Aziraphale’s response was to wiggle out of Crowley’s hold, drag him by one hand out in the main space of the bakery, push him on one of the chairs to then straddle his legs, and lean in to resume the snogging.

 

Crowley was more than alright with that.

 

 

 

 

“What are you doing here?”

 

“What are you doing here?”

 

Crowley frowned right back at Beelzebub, who was also frowning at him, clearly confused.

 

Neither of them certainly expected to meet there, of all places.

 

“Is this your new job?” Beelzebub finally gave in, asking that with a tilted eyebrow. Crowley huffed.

 

“Nah. I’m here for the reason most people usually come to these sort of places,” Crowley shrugged, raising his left hand to show off the ring.

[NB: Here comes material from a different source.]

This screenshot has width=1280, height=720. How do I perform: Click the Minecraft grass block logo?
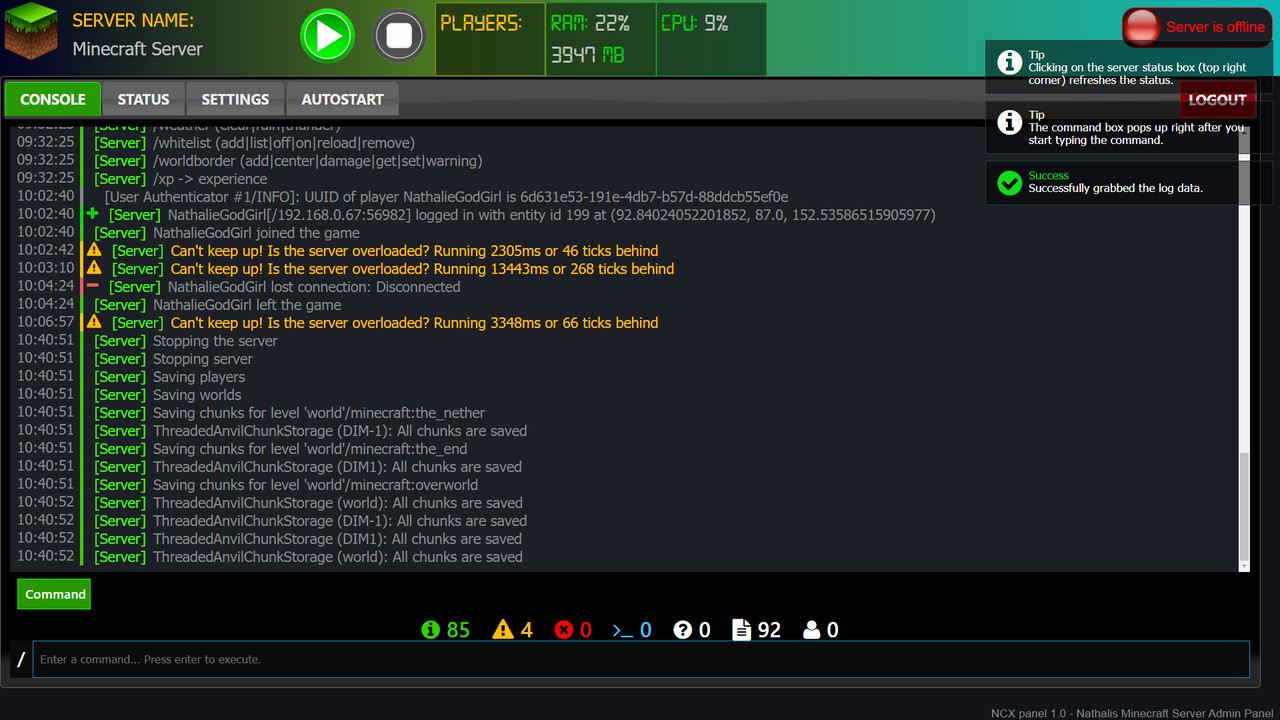pyautogui.click(x=30, y=30)
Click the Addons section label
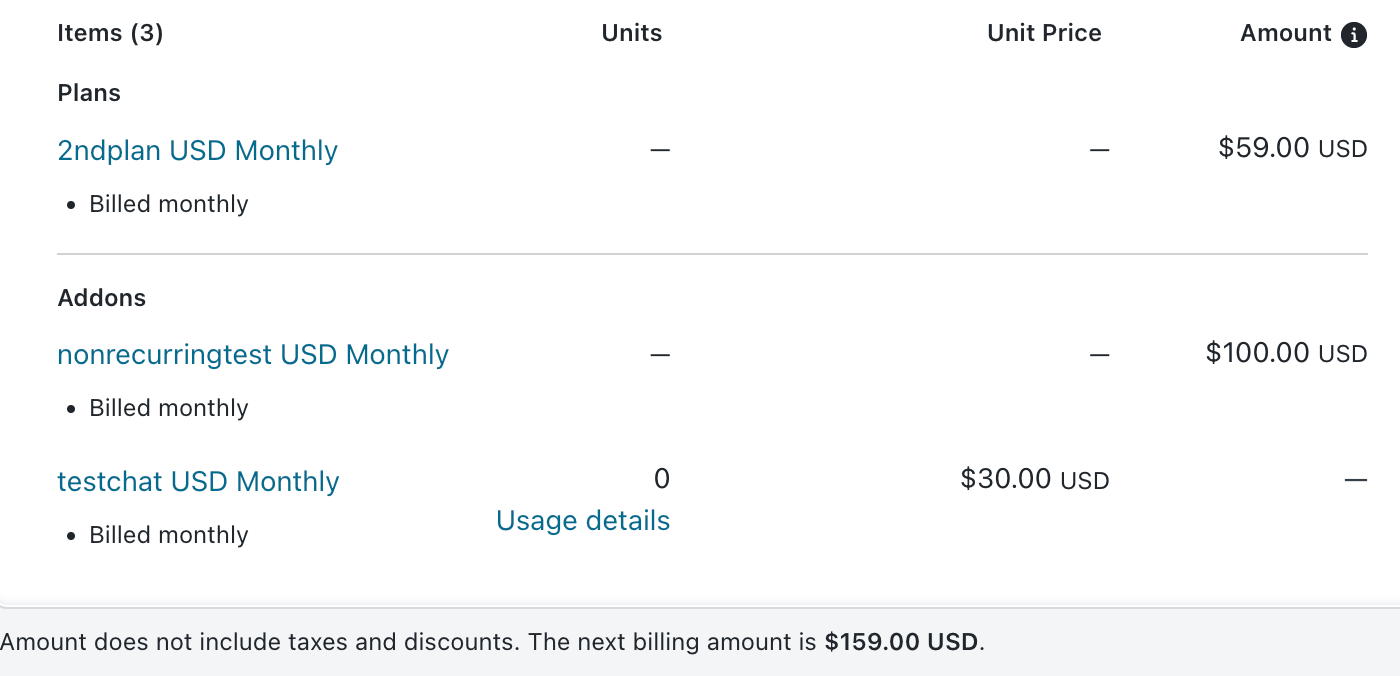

Beelzebub gaped.

 

“You’re getting married?”

 

“Mmmh… What about you?”

 

They rolled their eyes. “Just running an errand for the boss. You know how he is.”

 

“Can’t even be bothered for his own wedding, huh,” Crowley chuckled, shaking his head. “Glad I’m missing that one.”

 

They fell into silence as Crowley distractedly browsed the laminated pages, just waiting. Finally, as he expected, Beelzebub piped up, unable to hold their curiosity. 

 

“And who’s the chick that made you lose your mind, huh?”

 

Crowley smiled a sly smile, just as Aziraphale emerged through the door with the binder still in his arms and marching down the room with the gait of an irked duck.

 

“Dear, this is outrageous!” he spluttered, indignant. “A thousand and five hundred pounds— For a simple three layered cake! Granted, these cakes look beautiful, but— I can make a five layers one easily, and decorate it myself— Oh, hello,” he said, blinking, when noticing Beelzebub who was staring at him with saucer-wide eyes.

 

“Pet, we’ve spoken about this,” Crowley chuckled, sneaking an arm around Aziraphale’s waist and pressing a kiss on his forehead. “It’s your wedding. You are not going to sneak in the kitchen to decorate your own cake on your own wedding.”

 

“But— Oh, alright, but we are not paying a thousand pounds for a cake.” Aziraphale sighed, leaning against him. “Aren’t you going to introduce us?”

 

“Of course— My fiancé, Aziraphale,” Crowley grinned brilliantly as he pointed at the entirety of Aziraphale with his free hand. “Aziraphale, this is an— old coworker of mine—“

 

“Oh,” Aziraphale interjected, a bit cold. He squinted. “An old coworker. Well, a pleasure to meet you, but I’m afraid my fiancé and I have still quite a lot to do, today, if you don’t mind.”

 

Crowley laughed, letting himself get dragged away.

 

The world could be sweet, after all.